BEGIN DATA IN THIS EXERCISE

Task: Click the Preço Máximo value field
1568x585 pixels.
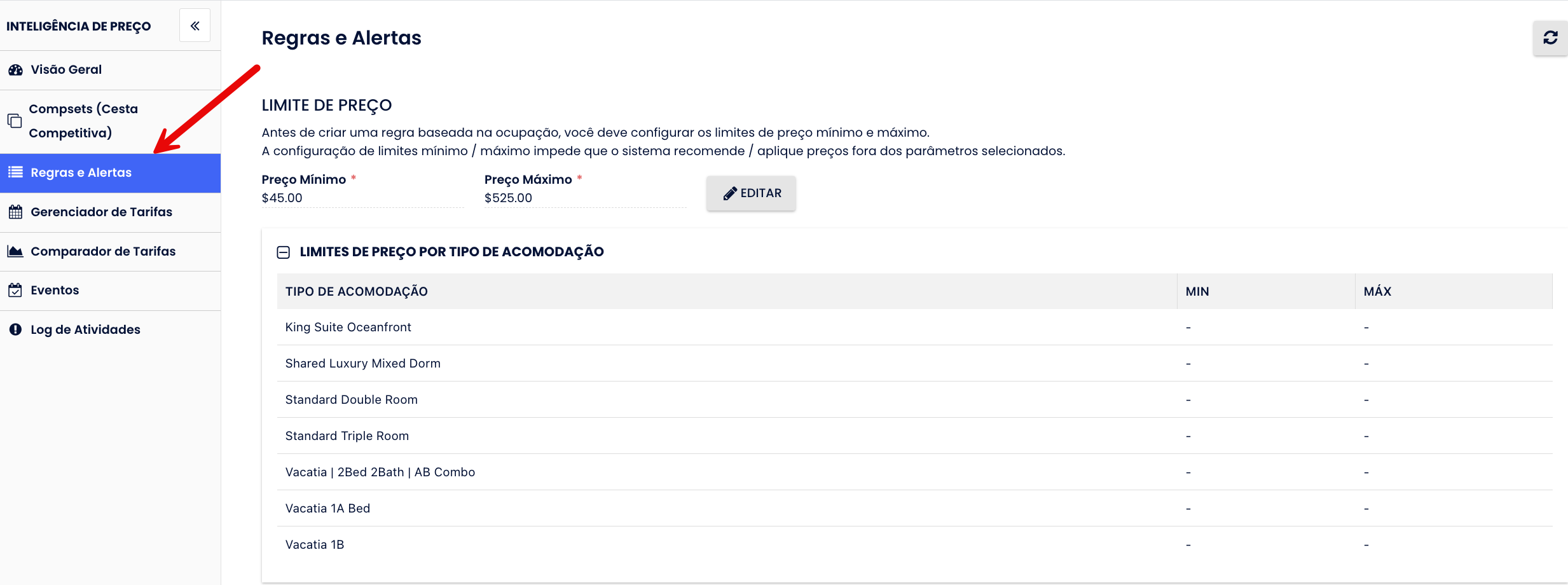Action: coord(585,198)
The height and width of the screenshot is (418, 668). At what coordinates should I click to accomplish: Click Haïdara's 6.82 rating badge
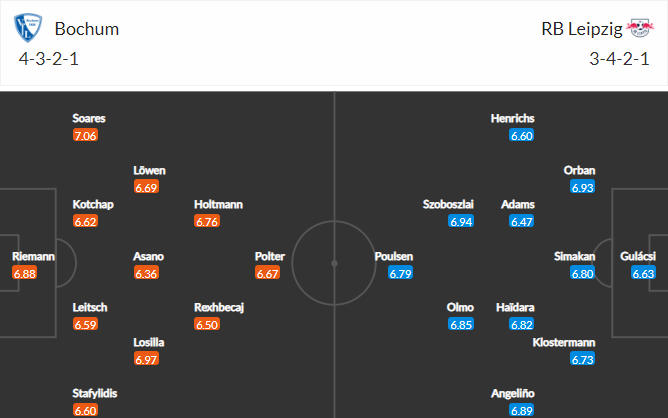[521, 325]
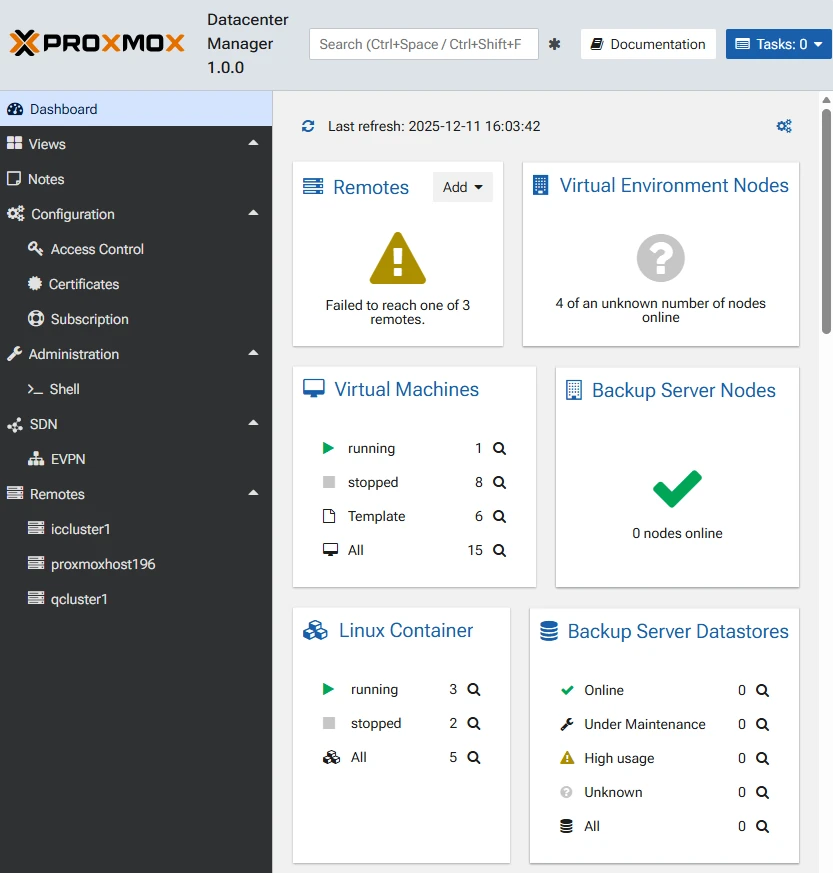Click magnifier next to High usage datastores
833x873 pixels.
(x=762, y=759)
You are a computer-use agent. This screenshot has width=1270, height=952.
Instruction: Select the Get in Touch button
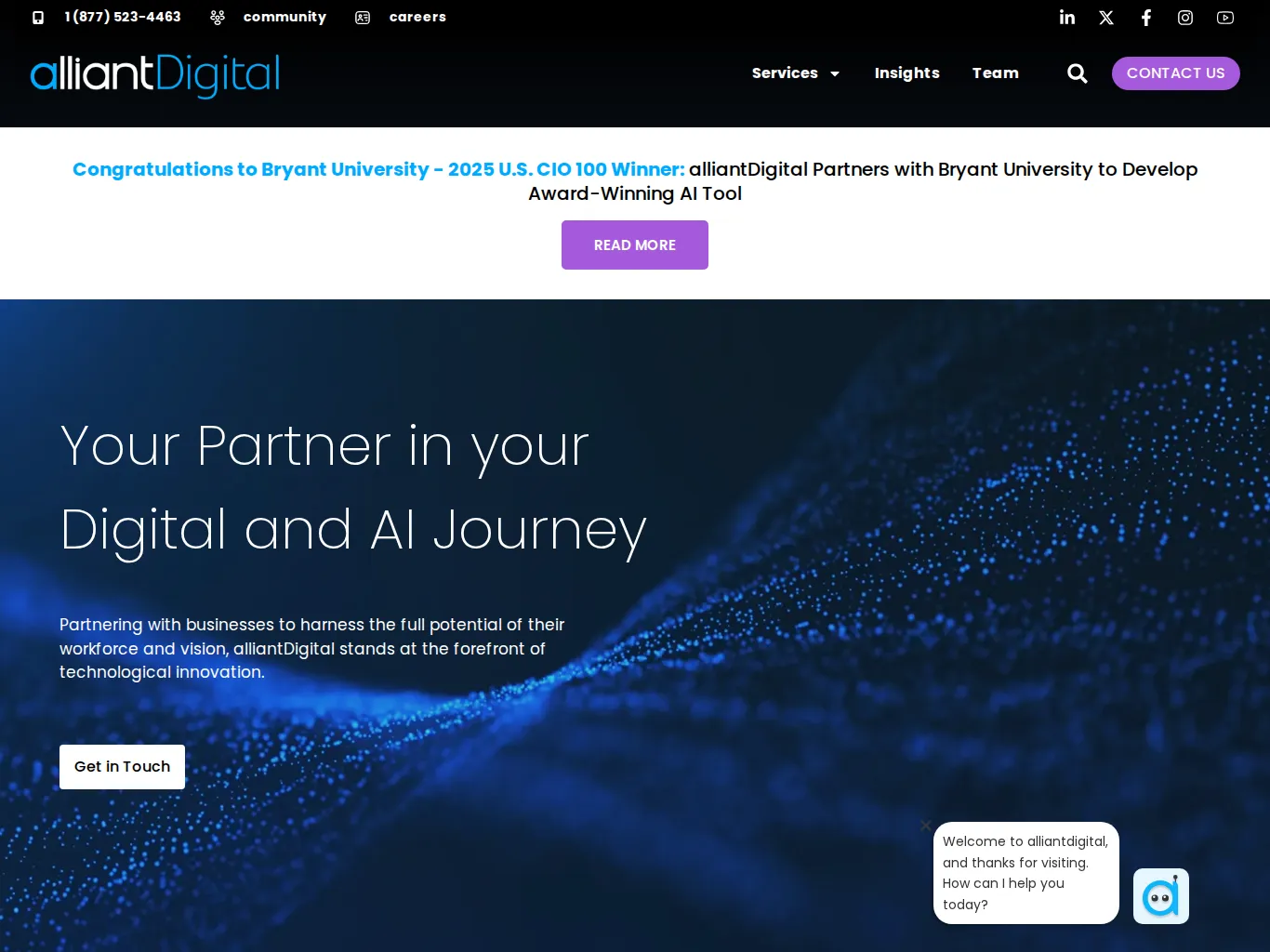tap(122, 766)
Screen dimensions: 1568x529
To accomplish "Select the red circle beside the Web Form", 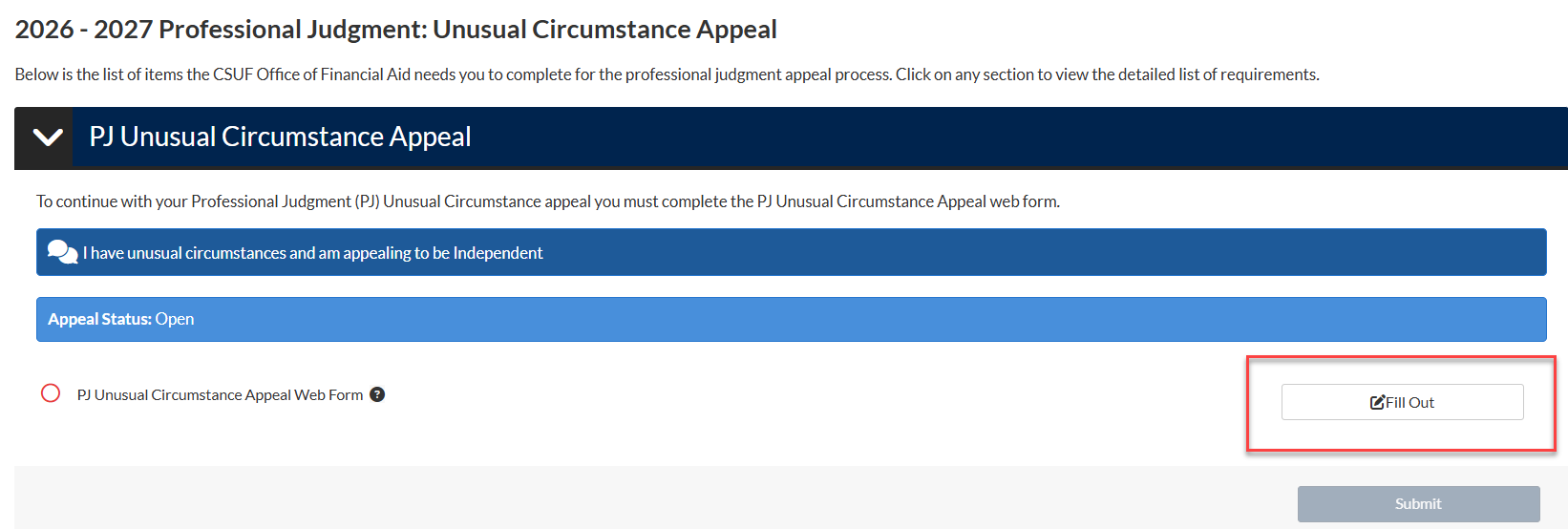I will [51, 393].
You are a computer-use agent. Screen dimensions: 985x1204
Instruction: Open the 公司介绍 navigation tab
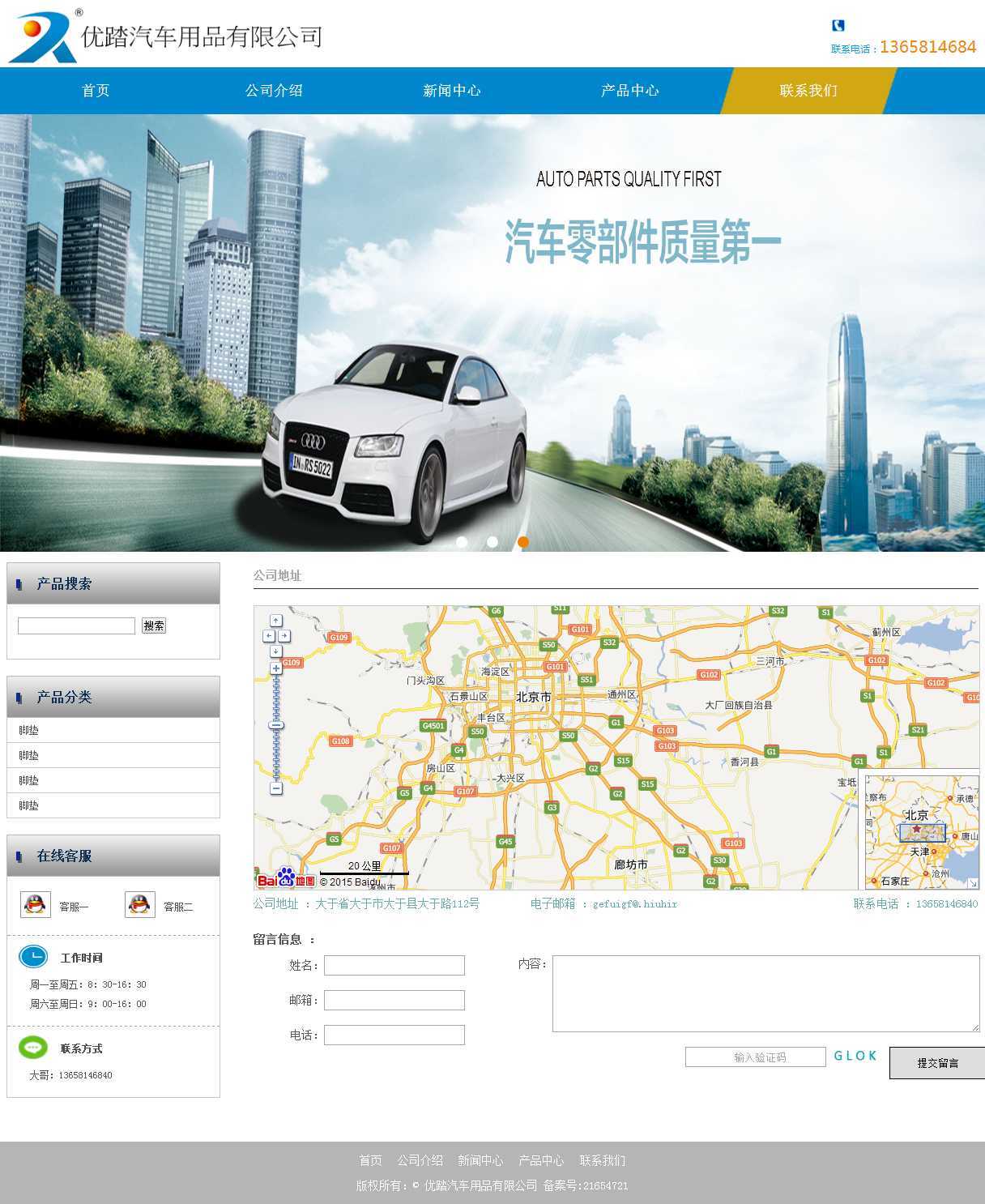tap(274, 91)
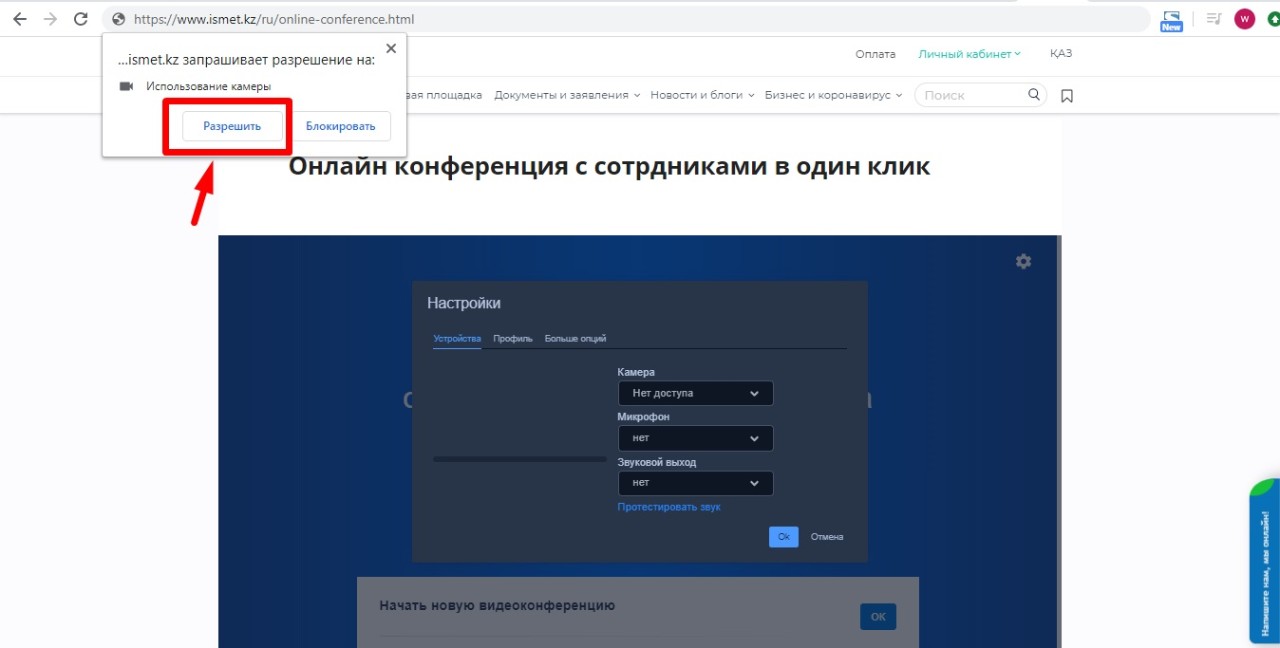Open the Больше опций tab
The height and width of the screenshot is (648, 1280).
[575, 339]
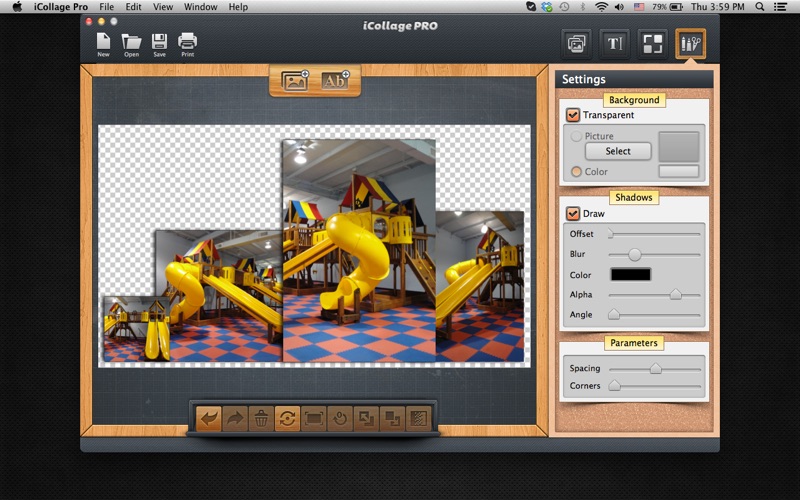Image resolution: width=800 pixels, height=500 pixels.
Task: Click the Select picture button
Action: tap(618, 151)
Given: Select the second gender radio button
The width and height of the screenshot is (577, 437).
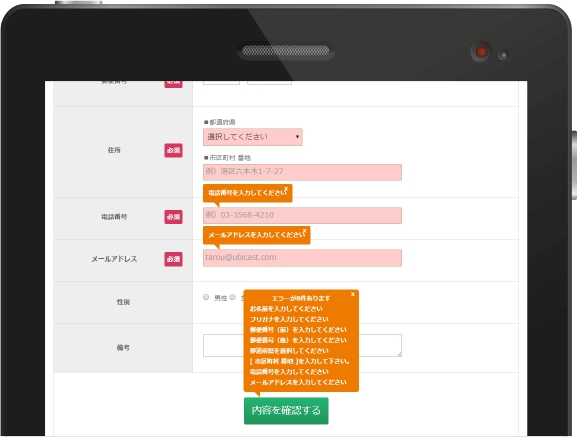Looking at the screenshot, I should click(233, 297).
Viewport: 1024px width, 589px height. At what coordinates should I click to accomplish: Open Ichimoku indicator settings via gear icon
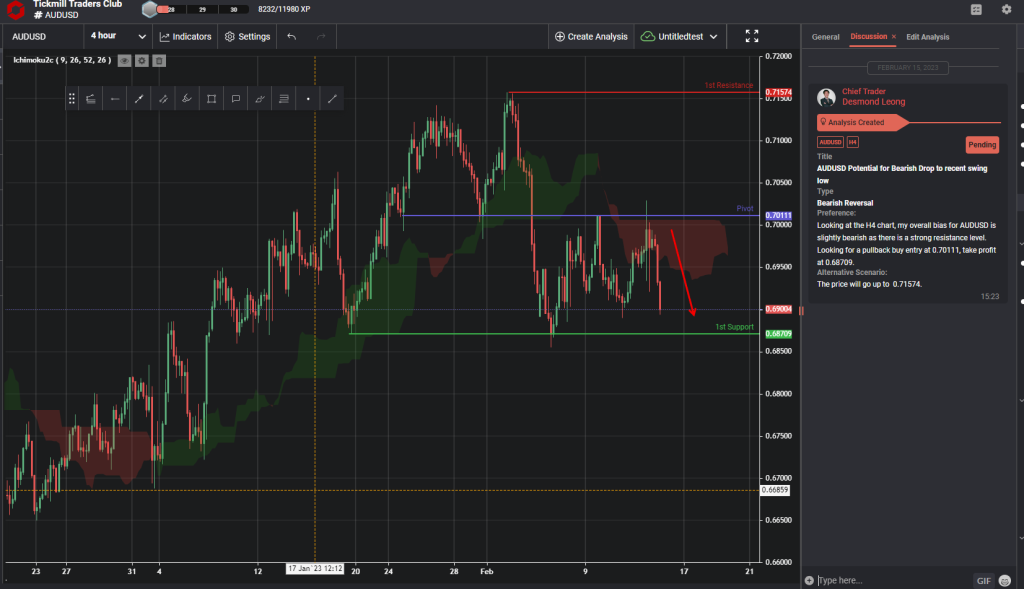click(x=142, y=60)
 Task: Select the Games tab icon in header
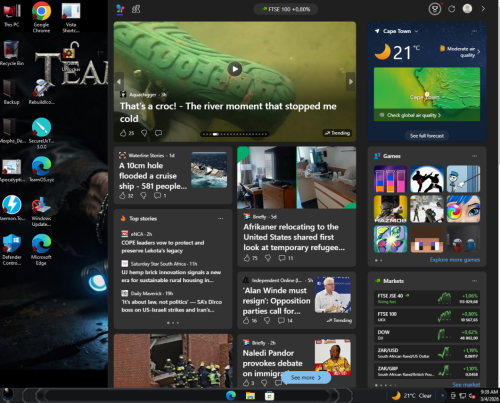tap(136, 9)
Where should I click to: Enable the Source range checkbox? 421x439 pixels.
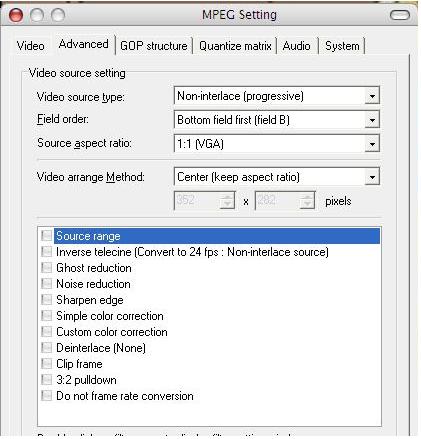pyautogui.click(x=46, y=236)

END DATA IN THIS EXERCISE

■ TASK STATEMENT: Check each line of the listing above for the string "agent", then please give the number of lines where it appears and nothing else.

■ RESPONSE TO THE EXERCISE: 2